RBAC and Access Control: Workato enforces Role-Based Access Control (RBAC), separating user permissions across development, testing, and production environments.
Audit Logs and Monitoring: User activity is logged, and Automation HQ provides visibility across workspaces.
Network Security: All platform access occurs over HTTPS with strong encryption algorithms (128-bit or greater).
Incident Monitoring: Security systems are monitored 24/7 with real-time alerting. Uptime and system health are visible at status.workato.com.
Jurisdiction & Data Privacy
Jurisdiction & Data Privacy
While Workato is a US-based platform, your legal protections are governed by the primary agreement between CYE and the Customer. The authoritative privacy protections are anchored in the Master Service Agreement between CYE and Workato, which ensures that regional jurisdictional requirements are met regardless of Workato’s global headquarters.
International Data Transfers: For EU/UK-based customers, data flows are protected by a Data Processing Addendum (DPA) incorporated into the CYE-Workato agreement. This DPA governs GDPR-related processor obligations, including international data transfers.
Contractual Security Obligations: Workato is contractually committed to CYE to maintain industry-standard technical and organizational security measures and to notify CYE in the event of a security breach.
Sub-processor Transparency: The agreement incorporates Workato’s published list of sub-processors, supporting full transparency regarding onward data transfers.
Compliance Verification: These protections are supported by Workato’s existing certifications mentioned above, including SOC 2 Type II, ISO 27701:2019, and HIPAA.

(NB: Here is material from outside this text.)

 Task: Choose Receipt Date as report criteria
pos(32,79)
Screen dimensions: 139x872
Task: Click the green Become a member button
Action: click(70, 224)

Contractual Privacy & Data Protection
Contractual Privacy & Data Protection
Data privacy and jurisdictional protections are established through the governing agreement between CYE and Workato. This framework explicitly incorporates Workato’s Services Privacy Policy and a Data Processing Addendum (DPA) to ensure global compliance with GDPR and other international data protection standards.

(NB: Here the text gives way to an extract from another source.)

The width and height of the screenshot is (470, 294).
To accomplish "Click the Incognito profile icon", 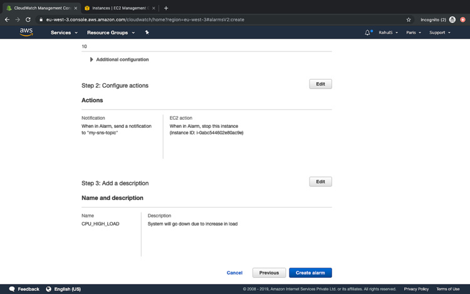I will pos(452,19).
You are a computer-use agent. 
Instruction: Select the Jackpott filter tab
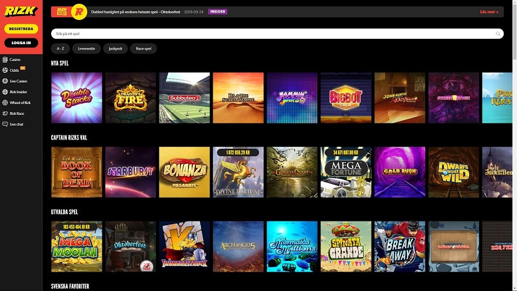[x=115, y=49]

International Data Transfers: Legal safeguards for data stored or processed across different jurisdictions (including US/EU).

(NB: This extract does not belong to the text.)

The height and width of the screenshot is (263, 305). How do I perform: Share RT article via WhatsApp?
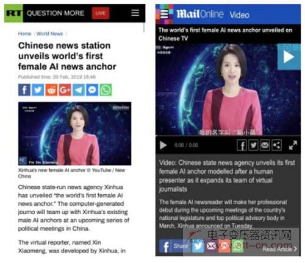click(x=106, y=89)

Sub-processor Transparency: Full visibility into third-party services used by Workato.
Security Commitments: Contractual obligations for industry-standard technical measures and formal security breach notifications.
By using these workflow automations, customers benefit from these enterprise-level protections which supersede the general summary terms found in the Help Center.
Credential & Encryption Practices
Credential & Encryption Practices
OAuth 2.0 is the default connection method whenever possible
Stored credentials are encrypted with 256-bit key encryption
A hierarchical key model limits exposure by isolating encryption levels — with a Customer Main Key (CMK) at the top
You can review more at:
2. Tasks Allocation in Workato
Currently, each company receives a customized task package (aka a plan in Workato) that can be updated or expanded based on business needs and actual usage patterns. These allocations are reviewed to maintain fair and balanced usage during the beta phase.
The following plans are currently supported:
A Company in POC will automatically be assigned with the trial plan in Workato.
A Company which is a customer will automatically be assigned with the bronze plan in Workato.
Important:
Plans may be changed automatically based on the customer's status.
Any pricing changes will be communicated in advance, with an option to review and approve before activation.
You will not be charged automatically for Workato usage.
Any transition from free to paid usage will occur only after official communication, including full pricing details.